夢幻泡影3
しん、と静寂が降りた。
暴れ続けている自分の心臓の音だけがやけにうるさく、送り出されて頭に上ったもののそこで迷子になった血が降りる道を探すのに精一杯で、うまく思考が巡らない。
愛している?
誰を?
私の妖精?
彼の妖精は、私ではないはずなのに。
なんだか私が妖精であるかのよう……。
期待に胸が踊る高揚感と不安に引き裂かれそうになっている思考を寄せ集めようとしていると、ふっと腕を掴んでいる力が緩んだ。
そして、ゆっくりと顔を上げたアレス様は、胡乱な瞳を私に向けた。
その瞳に――それはまるで夜闇に朝日が射し込むように音もなく、しかし顕著に――光が戻り、同時に見開かれていく。
「……………………」
彼は口元を押さえながら、あちこちに視線を泳がせる。
まず私の顔から足下まで視線を走らせ、後ろで鋭い視線を送っているアベルを一瞥し、室内の様子にもさっと目を配り、そしておよその状況を把握したようだ。
「すまなかった。飲み過ぎて醜態を晒すとは……」
居心地悪そうに身を引きながらぽつりと謝罪する顔色は酒気とは別に赤みが強くなり、気まずい沈黙が降りてくる。
「………はい。あ、いえ。……いいえ、あの………」
なんと言えばいいのかわからずに、心臓が胸を突き破って出てくるのではと思うほどに激しく早鐘を打ち、蒸気を吹きそうなほど全身が熱く、吃ってしまう。
「……あの、………ようせ……い…って……」
あなたは誰を“妖精”と呼ぶのですか?
手離したくない、愛していると、そんな言葉を与えられる人は、誰――?
背中を向けてしまった彼には聞き取れないほど口の中でもごもごしていると、深い溜息が聞こえた。
「寝言を真に受けるなよ」
ぐさりと氷のナイフを刺されたような気分がして、暴れ回っていた心臓がぴたりと動きを止めた。
「………………はい」
私は、なにを舞い上がっているのだろう。
このまま帰ろうと決意したばかりだというのに。
ゆるゆると染み渡っていく冷めた想いが、喉をきゅうっと絞めつけるようだった。
「ご……めん、なさい……っ、ごめんなさい……っ」
堪えようとしたのに、堪えきれず、ぽろぽろと涙がこぼれ落ちていった。
「私は、なにもできないまま、なにもしないまま……っ」
いつのまにか、お父様と、グラ家の領土に住まう人々に対する気持ちも混ざり込んでいた。

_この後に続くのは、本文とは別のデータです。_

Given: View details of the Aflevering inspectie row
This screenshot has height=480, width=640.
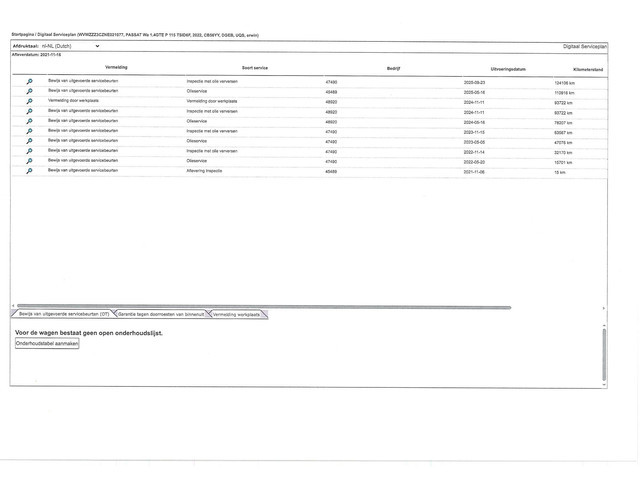Looking at the screenshot, I should click(29, 172).
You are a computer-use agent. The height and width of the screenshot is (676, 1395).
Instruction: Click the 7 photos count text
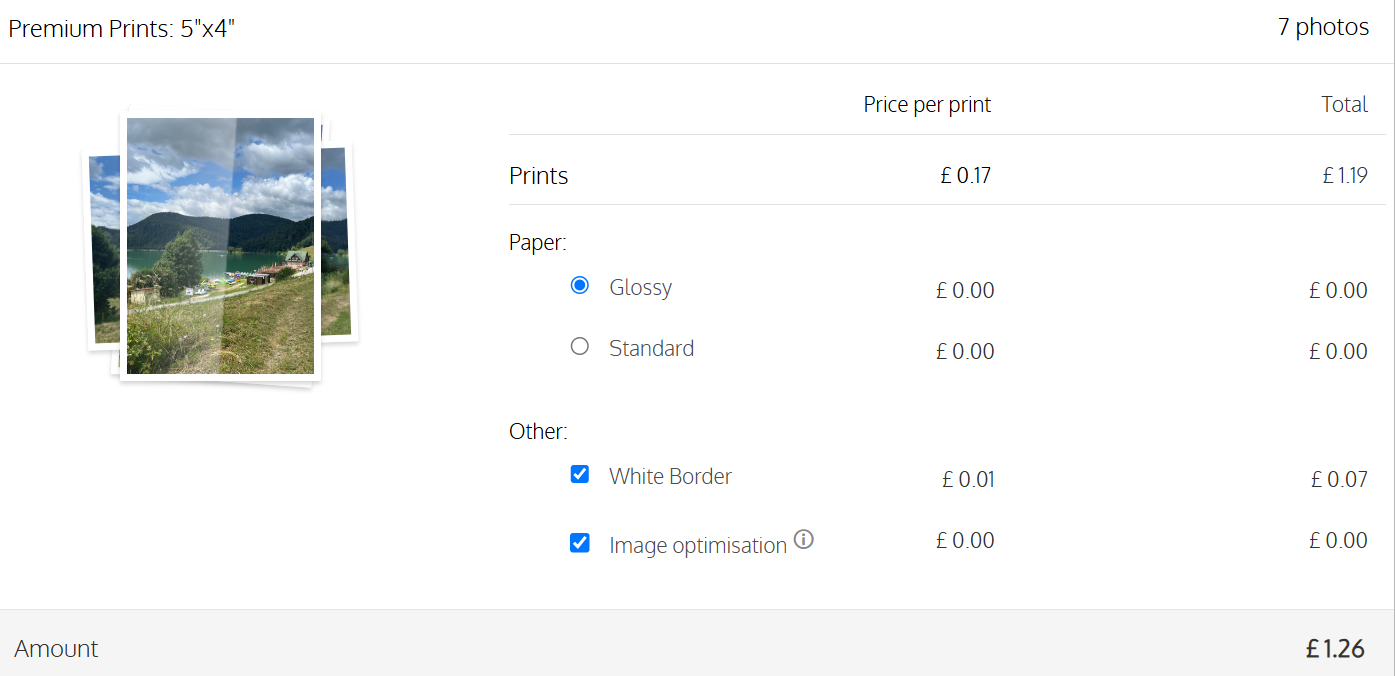(x=1323, y=27)
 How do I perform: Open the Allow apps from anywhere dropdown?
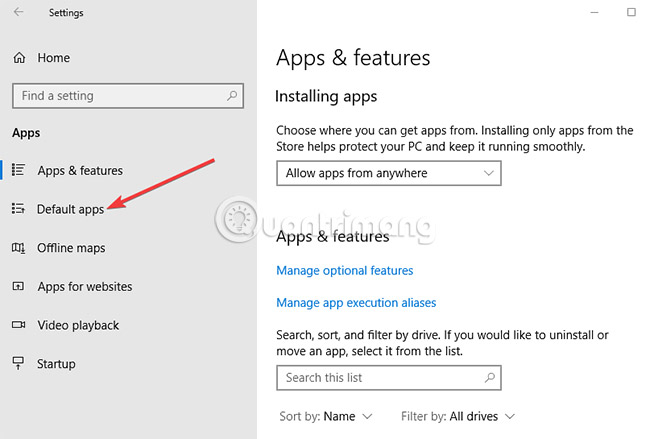click(388, 173)
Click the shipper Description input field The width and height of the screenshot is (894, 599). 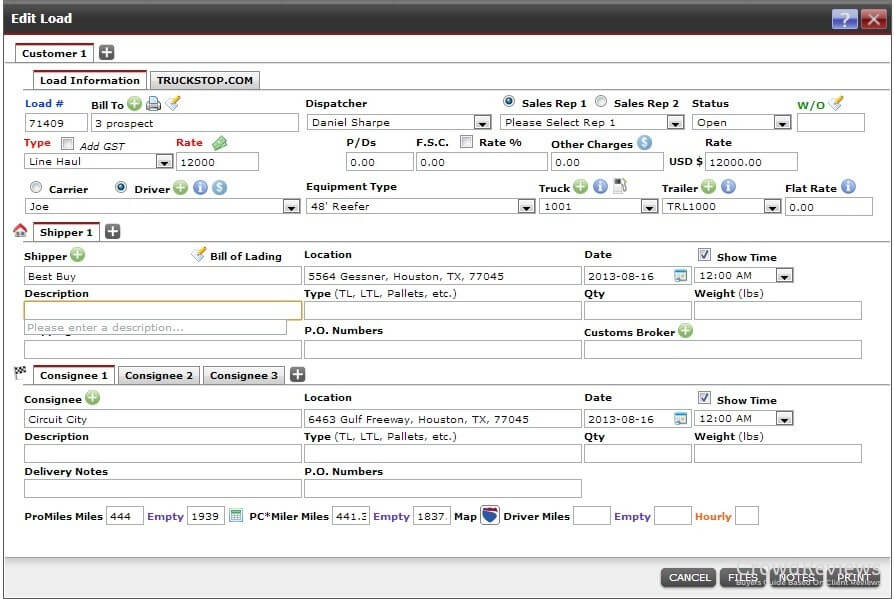[162, 311]
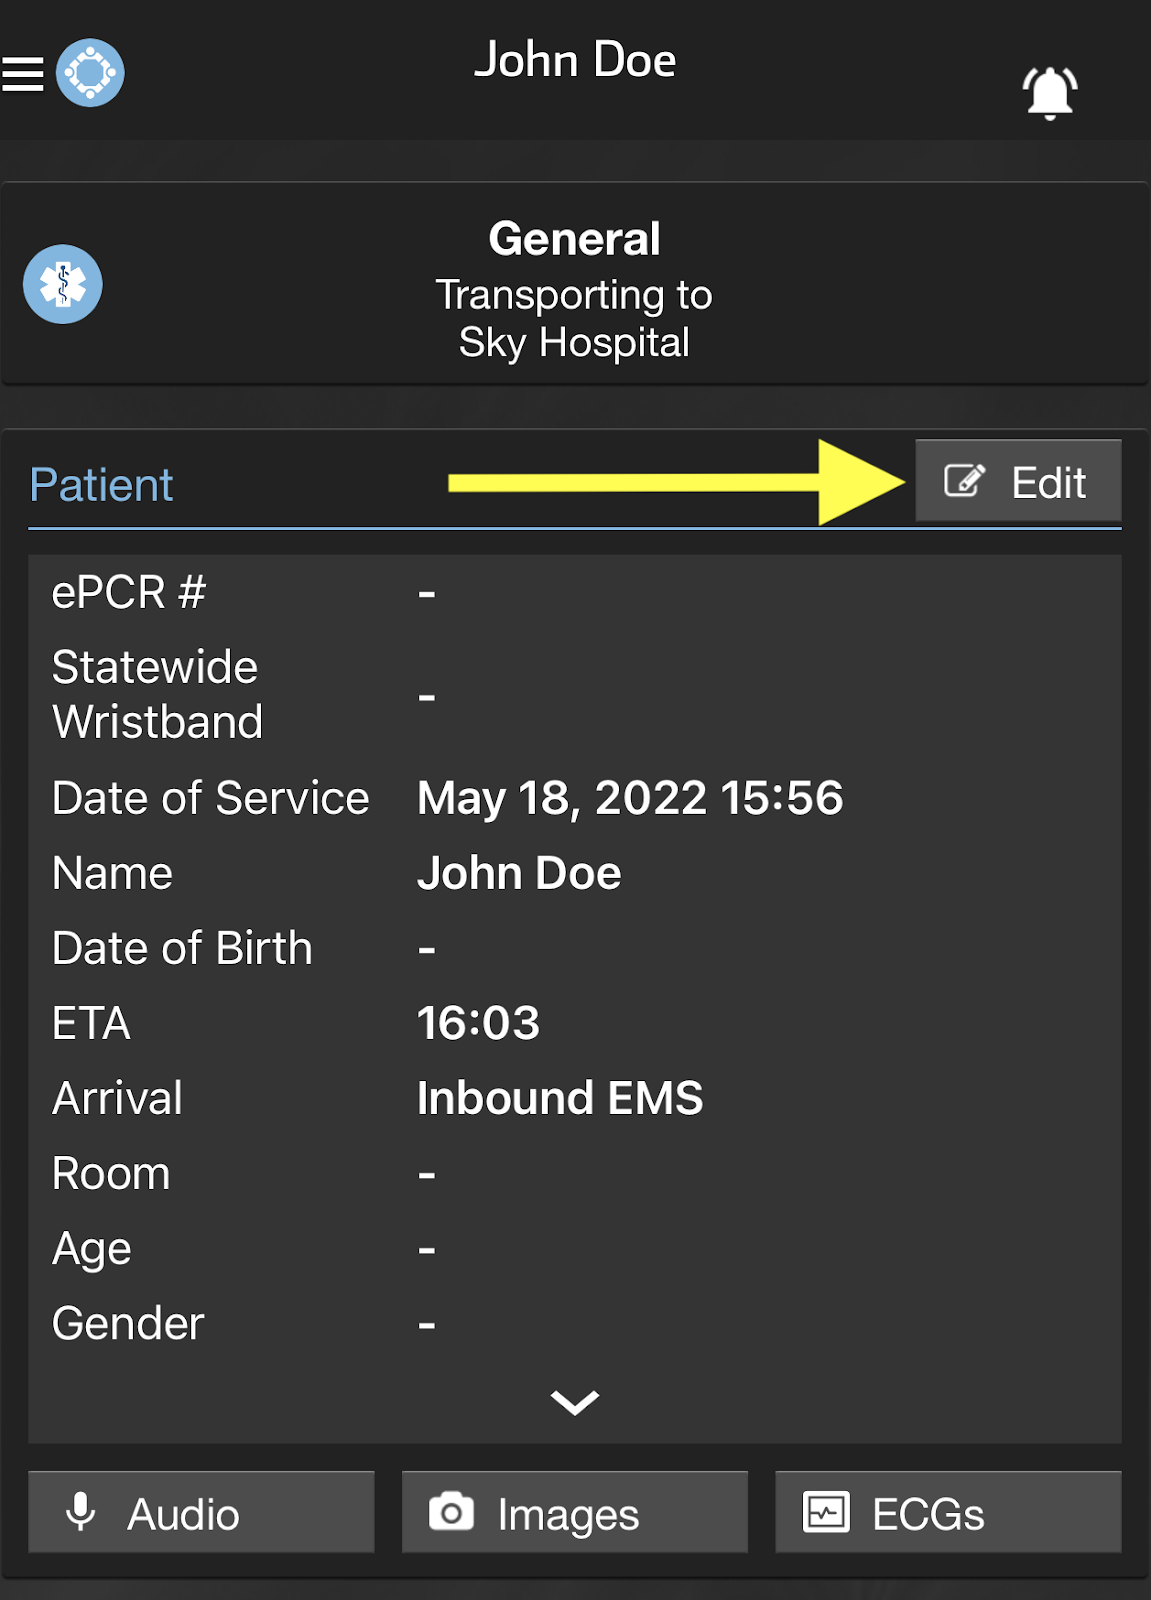The image size is (1151, 1600).
Task: Click the EMS star of life icon
Action: click(63, 284)
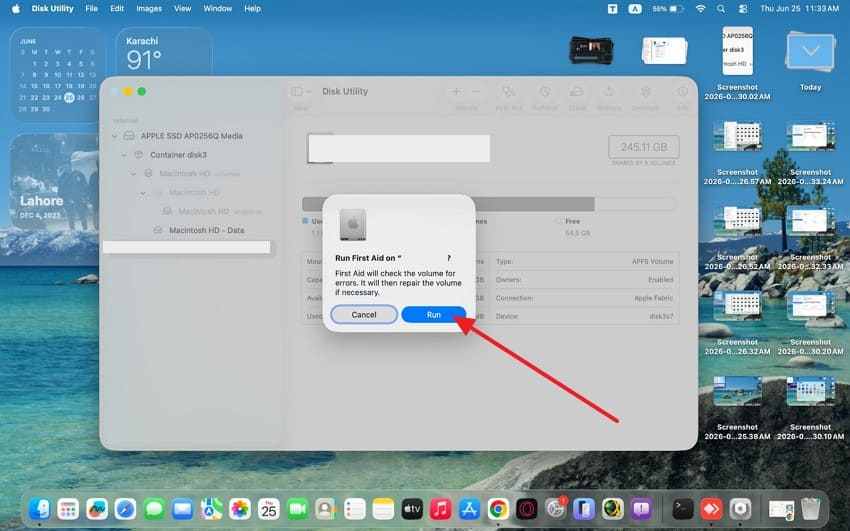Cancel the First Aid dialog

(x=364, y=315)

どんな犠牲を払っても幸せになってくれと言ってくれたお父様。
呪いに巻き込まれて死ぬことを恐れ、怯えて暮らすメイドや庭師達。
そのどちらの願いも叶えられず、私の身勝手でアレス様にも迷惑をかけただけで帰るのだという申し訳なさと、不甲斐ない自分への憤りも、後悔も。
「…………ディーネ、なんで泣くんだ?」
アレス様が困っている。
撫でていいのかどうか迷う手があてもなく宙をさまよっている。なのに、涙が止まらない。
「なにひとつとして、役目を、果たせなくて……っ」
「……また、役目か」
苦々しい溜息と呟きが床に落ちた。
「どうしてそう役目に拘って自分の気持ちを蔑ろにするのか理解に苦しむ。泣くほど嫌ならばそう言ってくれた方がいっそ――」
再び背中を向けた彼の言葉は、そこで途切れた。
「…………え? なぜ、私がアレス様を嫌いだなんていう話になるんです?」
「義務感で無理に繕わずともいい」
「無理に、繕う……??」
なんだか話が噛み合っていないという違和感の方が涙に勝り、アレス様も怪訝そうに振り返った。
(…………あ。)
目が合った瞬間に、気づいた。
愛し合うというのは、一方通行ではないということに。
――愛しているんだ。どれほど身勝手だと蔑まれても、嫌われていても、それでもそばにいてほしいと思うほどに。
一度も「愛してる」という言葉をくれないなんて思っていたけれど、私だって彼の寝顔にしか「好き」と告げていなかったことに。